▸ **TASK TO COMPLETE**
Render the data below as a numbered list, omitting any blank lines.

▸ **EXTRACTED INFORMATION**
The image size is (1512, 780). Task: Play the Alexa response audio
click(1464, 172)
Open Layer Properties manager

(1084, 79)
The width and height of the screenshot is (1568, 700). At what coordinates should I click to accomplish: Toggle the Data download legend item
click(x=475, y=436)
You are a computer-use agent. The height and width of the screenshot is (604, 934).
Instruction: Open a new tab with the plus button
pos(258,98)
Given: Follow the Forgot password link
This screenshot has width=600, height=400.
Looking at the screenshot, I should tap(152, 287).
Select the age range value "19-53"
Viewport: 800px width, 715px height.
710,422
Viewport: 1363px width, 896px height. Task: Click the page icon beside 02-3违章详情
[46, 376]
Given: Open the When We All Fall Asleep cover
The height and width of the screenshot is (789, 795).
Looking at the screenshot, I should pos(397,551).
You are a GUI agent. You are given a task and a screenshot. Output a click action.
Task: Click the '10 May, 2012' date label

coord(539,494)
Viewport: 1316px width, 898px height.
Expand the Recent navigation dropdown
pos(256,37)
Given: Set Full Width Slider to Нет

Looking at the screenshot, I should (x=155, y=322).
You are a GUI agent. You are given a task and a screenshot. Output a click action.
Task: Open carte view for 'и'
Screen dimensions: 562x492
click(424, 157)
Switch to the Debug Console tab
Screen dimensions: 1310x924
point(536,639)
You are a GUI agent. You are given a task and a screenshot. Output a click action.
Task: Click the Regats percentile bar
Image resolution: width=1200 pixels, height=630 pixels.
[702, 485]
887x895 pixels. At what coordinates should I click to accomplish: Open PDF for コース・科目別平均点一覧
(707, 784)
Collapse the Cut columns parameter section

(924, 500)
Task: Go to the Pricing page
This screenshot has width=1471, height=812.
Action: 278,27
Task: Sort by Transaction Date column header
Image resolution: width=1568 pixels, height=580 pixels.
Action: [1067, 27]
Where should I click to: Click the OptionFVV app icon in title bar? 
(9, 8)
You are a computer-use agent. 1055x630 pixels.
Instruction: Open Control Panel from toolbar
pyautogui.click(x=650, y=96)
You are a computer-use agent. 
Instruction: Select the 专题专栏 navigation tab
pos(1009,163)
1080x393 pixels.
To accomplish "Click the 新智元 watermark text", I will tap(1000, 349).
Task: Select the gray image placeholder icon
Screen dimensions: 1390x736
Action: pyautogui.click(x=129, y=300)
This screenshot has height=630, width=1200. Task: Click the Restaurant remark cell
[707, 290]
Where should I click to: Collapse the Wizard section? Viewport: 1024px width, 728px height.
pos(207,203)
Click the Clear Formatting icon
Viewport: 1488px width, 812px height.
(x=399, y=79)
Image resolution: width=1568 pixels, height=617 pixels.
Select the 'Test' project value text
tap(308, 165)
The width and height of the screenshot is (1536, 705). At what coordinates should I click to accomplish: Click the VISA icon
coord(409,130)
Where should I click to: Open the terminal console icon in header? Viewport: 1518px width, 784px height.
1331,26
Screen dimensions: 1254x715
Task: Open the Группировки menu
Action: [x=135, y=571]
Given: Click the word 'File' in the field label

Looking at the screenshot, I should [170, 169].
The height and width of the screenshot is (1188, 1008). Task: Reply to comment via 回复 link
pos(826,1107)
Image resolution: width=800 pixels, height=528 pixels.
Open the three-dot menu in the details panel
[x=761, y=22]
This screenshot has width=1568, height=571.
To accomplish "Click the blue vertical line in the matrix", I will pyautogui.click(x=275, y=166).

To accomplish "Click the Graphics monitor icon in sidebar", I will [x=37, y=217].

▸ **CORRECT OUTPUT**
1. The image size is (1512, 780). Task: Play the Alexa response audio
2. click(1464, 172)
3. Open Layer Properties manager
4. (1084, 79)
5. The width and height of the screenshot is (1568, 700). At what coordinates should I click to accomplish: Toggle the Data download legend item
6. click(x=475, y=436)
7. You are a computer-use agent. The height and width of the screenshot is (604, 934).
8. Instruction: Open a new tab with the plus button
9. pos(258,98)
10. Given: Follow the Forgot password link
11. This screenshot has width=600, height=400.
12. Looking at the screenshot, I should tap(152, 287).
13. Select the age range value "19-53"
14. Viewport: 800px width, 715px height.
15. 710,422
16. Viewport: 1363px width, 896px height. Task: Click the page icon beside 02-3违章详情
17. [46, 376]
18. Given: Open the When We All Fall Asleep cover
19. The height and width of the screenshot is (789, 795).
20. Looking at the screenshot, I should pos(397,551).
21. You are a GUI agent. You are given a task and a screenshot. Output a click action.
22. Task: Click the '10 May, 2012' date label
23. coord(539,494)
24. Viewport: 1316px width, 898px height.
25. Expand the Recent navigation dropdown
26. pos(256,37)
27. Given: Set Full Width Slider to Нет
28. Looking at the screenshot, I should (x=155, y=322).
29. You are a GUI agent. You are given a task and a screenshot. Output a click action.
30. Task: Open carte view for 'и'
31. Screen dimensions: 562x492
32. click(424, 157)
33. Switch to the Debug Console tab
34. Screen dimensions: 1310x924
35. point(536,639)
36. You are a GUI agent. You are given a task and a screenshot. Output a click action.
37. Task: Click the Regats percentile bar
38. Image resolution: width=1200 pixels, height=630 pixels.
39. [702, 485]
40. 887x895 pixels. At what coordinates should I click to accomplish: Open PDF for コース・科目別平均点一覧
41. (707, 784)
42. Collapse the Cut columns parameter section
43. (924, 500)
44. Task: Go to the Pricing page
45. This screenshot has width=1471, height=812.
46. Action: 278,27
47. Task: Sort by Transaction Date column header
48. Image resolution: width=1568 pixels, height=580 pixels.
49. Action: [1067, 27]
50. Where should I click to: Click the OptionFVV app icon in title bar? 
51. (9, 8)
52. You are a computer-use agent. 1055x630 pixels.
53. Instruction: Open Control Panel from toolbar
54. pyautogui.click(x=650, y=96)
55. You are a computer-use agent. 
56. Instruction: Select the 专题专栏 navigation tab
57. pos(1009,163)
58. 1080x393 pixels.
59. To accomplish "Click the 新智元 watermark text", I will tap(1000, 349).
60. Task: Select the gray image placeholder icon
61. Screen dimensions: 1390x736
62. Action: pyautogui.click(x=129, y=300)
63. This screenshot has height=630, width=1200. Task: Click the Restaurant remark cell
64. [707, 290]
65. Where should I click to: Collapse the Wizard section? Viewport: 1024px width, 728px height.
66. pos(207,203)
67. Click the Clear Formatting icon
68. Viewport: 1488px width, 812px height.
69. (x=399, y=79)
70. Image resolution: width=1568 pixels, height=617 pixels.
71. Select the 'Test' project value text
72. tap(308, 165)
73. The width and height of the screenshot is (1536, 705). At what coordinates should I click to accomplish: Click the VISA icon
74. coord(409,130)
75. Where should I click to: Open the terminal console icon in header? Viewport: 1518px width, 784px height.
76. 1331,26
77. Screen dimensions: 1254x715
78. Task: Open the Группировки menu
79. Action: [x=135, y=571]
80. Given: Click the word 'File' in the field label
81. Looking at the screenshot, I should [170, 169].
82. The height and width of the screenshot is (1188, 1008). Task: Reply to comment via 回复 link
83. pos(826,1107)
84. Image resolution: width=800 pixels, height=528 pixels.
85. Open the three-dot menu in the details panel
86. [x=761, y=22]
87. This screenshot has width=1568, height=571.
88. To accomplish "Click the blue vertical line in the matrix", I will pyautogui.click(x=275, y=166).
89. To accomplish "Click the Graphics monitor icon in sidebar", I will [x=37, y=217].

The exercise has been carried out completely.